## Your task
Copy every record exactly. Nothing may be skipped.
[The input]
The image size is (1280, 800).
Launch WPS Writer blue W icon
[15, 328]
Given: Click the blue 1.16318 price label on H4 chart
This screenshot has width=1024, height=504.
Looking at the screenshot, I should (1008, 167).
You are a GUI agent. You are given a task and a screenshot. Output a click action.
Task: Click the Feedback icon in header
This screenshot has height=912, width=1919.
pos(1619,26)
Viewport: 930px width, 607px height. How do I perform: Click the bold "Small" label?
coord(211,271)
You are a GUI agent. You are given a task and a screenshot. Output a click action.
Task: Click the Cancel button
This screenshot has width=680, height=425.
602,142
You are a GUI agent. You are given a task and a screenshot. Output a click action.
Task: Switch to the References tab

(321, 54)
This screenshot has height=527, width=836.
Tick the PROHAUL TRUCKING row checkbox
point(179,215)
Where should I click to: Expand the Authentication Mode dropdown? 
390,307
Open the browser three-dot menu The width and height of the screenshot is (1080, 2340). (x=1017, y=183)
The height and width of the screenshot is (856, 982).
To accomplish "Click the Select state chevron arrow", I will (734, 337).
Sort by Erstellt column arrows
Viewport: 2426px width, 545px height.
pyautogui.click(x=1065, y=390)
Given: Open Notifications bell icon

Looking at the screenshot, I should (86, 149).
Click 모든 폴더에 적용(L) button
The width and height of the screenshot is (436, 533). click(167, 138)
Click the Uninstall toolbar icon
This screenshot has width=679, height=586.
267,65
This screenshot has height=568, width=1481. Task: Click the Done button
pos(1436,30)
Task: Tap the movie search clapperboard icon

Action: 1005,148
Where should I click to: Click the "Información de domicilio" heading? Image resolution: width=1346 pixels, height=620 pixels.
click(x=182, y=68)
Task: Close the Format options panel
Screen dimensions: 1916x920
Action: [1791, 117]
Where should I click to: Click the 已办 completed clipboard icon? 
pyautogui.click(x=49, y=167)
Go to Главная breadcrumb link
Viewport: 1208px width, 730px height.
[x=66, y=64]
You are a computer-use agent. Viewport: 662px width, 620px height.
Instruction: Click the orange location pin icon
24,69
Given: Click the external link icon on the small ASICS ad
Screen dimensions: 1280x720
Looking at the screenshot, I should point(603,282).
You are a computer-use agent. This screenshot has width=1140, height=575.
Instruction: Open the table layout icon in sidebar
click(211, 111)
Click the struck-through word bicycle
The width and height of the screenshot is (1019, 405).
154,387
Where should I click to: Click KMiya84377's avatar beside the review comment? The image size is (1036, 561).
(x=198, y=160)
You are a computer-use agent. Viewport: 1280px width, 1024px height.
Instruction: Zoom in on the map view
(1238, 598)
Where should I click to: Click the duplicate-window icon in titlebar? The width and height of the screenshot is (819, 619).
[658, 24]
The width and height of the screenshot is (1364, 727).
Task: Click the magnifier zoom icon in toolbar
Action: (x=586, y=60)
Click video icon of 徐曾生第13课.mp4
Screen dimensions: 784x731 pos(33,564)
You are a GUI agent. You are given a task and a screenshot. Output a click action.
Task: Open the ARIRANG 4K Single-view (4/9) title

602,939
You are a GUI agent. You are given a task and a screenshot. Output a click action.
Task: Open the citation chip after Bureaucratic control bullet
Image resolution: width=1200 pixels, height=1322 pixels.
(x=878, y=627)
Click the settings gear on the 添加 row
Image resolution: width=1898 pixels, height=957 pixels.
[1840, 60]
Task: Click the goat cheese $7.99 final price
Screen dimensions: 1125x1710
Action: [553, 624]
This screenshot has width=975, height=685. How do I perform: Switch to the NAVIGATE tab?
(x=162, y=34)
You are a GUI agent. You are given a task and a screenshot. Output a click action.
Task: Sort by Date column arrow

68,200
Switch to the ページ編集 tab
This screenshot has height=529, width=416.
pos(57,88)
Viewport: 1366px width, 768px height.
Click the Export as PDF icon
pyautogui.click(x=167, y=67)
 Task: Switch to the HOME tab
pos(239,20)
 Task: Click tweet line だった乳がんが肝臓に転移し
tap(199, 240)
[/The input]
## Exercise output
The image size is (1280, 800).
Launch WPS Writer blue W icon
[15, 328]
Given: Click the blue 1.16318 price label on H4 chart
This screenshot has width=1024, height=504.
Looking at the screenshot, I should (1008, 167).
You are a GUI agent. You are given a task and a screenshot. Output a click action.
Task: Click the Feedback icon in header
This screenshot has height=912, width=1919.
pos(1619,26)
Viewport: 930px width, 607px height. How do I perform: Click the bold "Small" label?
coord(211,271)
You are a GUI agent. You are given a task and a screenshot. Output a click action.
Task: Click the Cancel button
This screenshot has width=680, height=425.
602,142
You are a GUI agent. You are given a task and a screenshot. Output a click action.
Task: Switch to the References tab

(321, 54)
This screenshot has height=527, width=836.
Tick the PROHAUL TRUCKING row checkbox
point(179,215)
Where should I click to: Expand the Authentication Mode dropdown? 
390,307
Open the browser three-dot menu The width and height of the screenshot is (1080, 2340). (x=1017, y=183)
The height and width of the screenshot is (856, 982).
To accomplish "Click the Select state chevron arrow", I will (734, 337).
Sort by Erstellt column arrows
Viewport: 2426px width, 545px height.
pyautogui.click(x=1065, y=390)
Given: Open Notifications bell icon

Looking at the screenshot, I should (86, 149).
Click 모든 폴더에 적용(L) button
The width and height of the screenshot is (436, 533). click(167, 138)
Click the Uninstall toolbar icon
This screenshot has width=679, height=586.
267,65
This screenshot has height=568, width=1481. Task: Click the Done button
pos(1436,30)
Task: Tap the movie search clapperboard icon

Action: 1005,148
Where should I click to: Click the "Información de domicilio" heading? Image resolution: width=1346 pixels, height=620 pixels.
click(x=182, y=68)
Task: Close the Format options panel
Screen dimensions: 1916x920
Action: [1791, 117]
Where should I click to: Click the 已办 completed clipboard icon? 
pyautogui.click(x=49, y=167)
Go to Главная breadcrumb link
Viewport: 1208px width, 730px height.
[x=66, y=64]
You are a computer-use agent. Viewport: 662px width, 620px height.
Instruction: Click the orange location pin icon
24,69
Given: Click the external link icon on the small ASICS ad
Screen dimensions: 1280x720
Looking at the screenshot, I should point(603,282).
You are a computer-use agent. This screenshot has width=1140, height=575.
Instruction: Open the table layout icon in sidebar
click(211, 111)
Click the struck-through word bicycle
The width and height of the screenshot is (1019, 405).
154,387
Where should I click to: Click KMiya84377's avatar beside the review comment? The image size is (1036, 561).
(x=198, y=160)
You are a computer-use agent. Viewport: 1280px width, 1024px height.
Instruction: Zoom in on the map view
(1238, 598)
Where should I click to: Click the duplicate-window icon in titlebar? The width and height of the screenshot is (819, 619).
[658, 24]
The width and height of the screenshot is (1364, 727).
Task: Click the magnifier zoom icon in toolbar
Action: (x=586, y=60)
Click video icon of 徐曾生第13课.mp4
Screen dimensions: 784x731 pos(33,564)
You are a GUI agent. You are given a task and a screenshot. Output a click action.
Task: Open the ARIRANG 4K Single-view (4/9) title

602,939
You are a GUI agent. You are given a task and a screenshot. Output a click action.
Task: Open the citation chip after Bureaucratic control bullet
Image resolution: width=1200 pixels, height=1322 pixels.
(x=878, y=627)
Click the settings gear on the 添加 row
Image resolution: width=1898 pixels, height=957 pixels.
[1840, 60]
Task: Click the goat cheese $7.99 final price
Screen dimensions: 1125x1710
Action: [553, 624]
This screenshot has width=975, height=685. How do I perform: Switch to the NAVIGATE tab?
(x=162, y=34)
You are a GUI agent. You are given a task and a screenshot. Output a click action.
Task: Sort by Date column arrow

68,200
Switch to the ページ編集 tab
This screenshot has height=529, width=416.
pos(57,88)
Viewport: 1366px width, 768px height.
Click the Export as PDF icon
pyautogui.click(x=167, y=67)
 Task: Switch to the HOME tab
pos(239,20)
 Task: Click tweet line だった乳がんが肝臓に転移し
tap(199, 240)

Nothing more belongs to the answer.